Si la personnalité et les valeurs des candidats sont primordiales, c’est parce qu’au Bibó István Szakkollégium, le débat est roi. Dániel a 21 ans et vit ici depuis trois ans. «Moi ce que j’aime, c’est de ne jamais être seul, de m’être fait des amis rapidement et d’avoir toujours quelqu’un avec qui parler, raconte-t-il. Mais parfois vivre en communauté peut devenir difficile pour prendre des décisions ou gérer des conflits».
Un «entre-soi» politique
Mais pour ces «Bibósok», le jeu en vaut tout de même la chandelle. L’ambiance studieuse du dortoir en témoigne. Les étudiants sont disciplinés et calmes. Même après une journée entière de cours à la faculté, des irréductibles continuent de travailler dans les différentes salles du bâtiment. «Par rapport aux étudiants lambda de l’université, ici, on décuple nos chances de trouver un meilleur emploi, ça n’a rien à voir», explique fièrement Norbert. Grâce aux ateliers, aux cours et surtout au large réseau d’anciens élèves, s’implanter dans le monde du travail est plus simple. La majorité des juristes part d’ailleurs travailler à l’étranger dans de grandes entreprises internationales. Les politologues, quant à eux, s’investissent davantage dans la vie politique hongroise.

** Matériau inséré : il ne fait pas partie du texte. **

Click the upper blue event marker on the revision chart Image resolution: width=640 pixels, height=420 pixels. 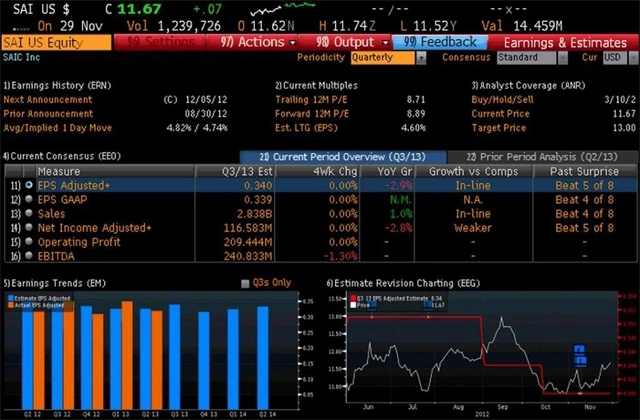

Si pour certains, ces collèges professionnels sont une voie royale, ce n’est pas le cas pour tous les étudiants hongrois.
Adria Niessner étudie, elle aussi, à l’université Eötvös Loránd. Elle avait la possibilité d’intégrer le Bibó István Szakkollégium mais ne l’a pas fait, faute de temps. Devant le campus de la faculté de droit dans le centre de Budapest, elle assure ne pas regretter son choix. «C’est beaucoup trop contraignant et trop rigide comme organisation, les cours supplémentaires et la communauté prennent trop de temps, explique-t-elle. Je fais beaucoup de choses en dehors de mes études et je veux garder cette liberté». Aleksandra étudie, quant à elle, les sciences politiques à Budapest. Selon elle, ce genre de structures peut être un tremplin, mais reste une sorte d’entre-soi. «C’est très prestigieux d’intégrer ce genre de collège, assure-t-elle. Le problème, c’est que ce ne sont que des gens qui pensent de la même manière. Moi, ça ne me plaît pas, je ne veux pas m’enfermer dans mes idées».
Norbert, qui vit toute l’année au Bibó István Szakkollégium ne voit pas les choses sous cet angle. Si pour lui, allier les cours du collège et ceux de l’université nécessite de l’organisation, cela n’empêche pas de profiter de la vie étudiante. «On organise des soirées presque toutes les semaines dans la maison, en invitant des gens de l’extérieur», confie-t-il. Preuve que l’ambiance des soirées n’est pas morose, la semaine dernière, la police est intervenue après un appel des voisins. «Et ce n’était pas la première fois !», ajoute Soma en rigolant.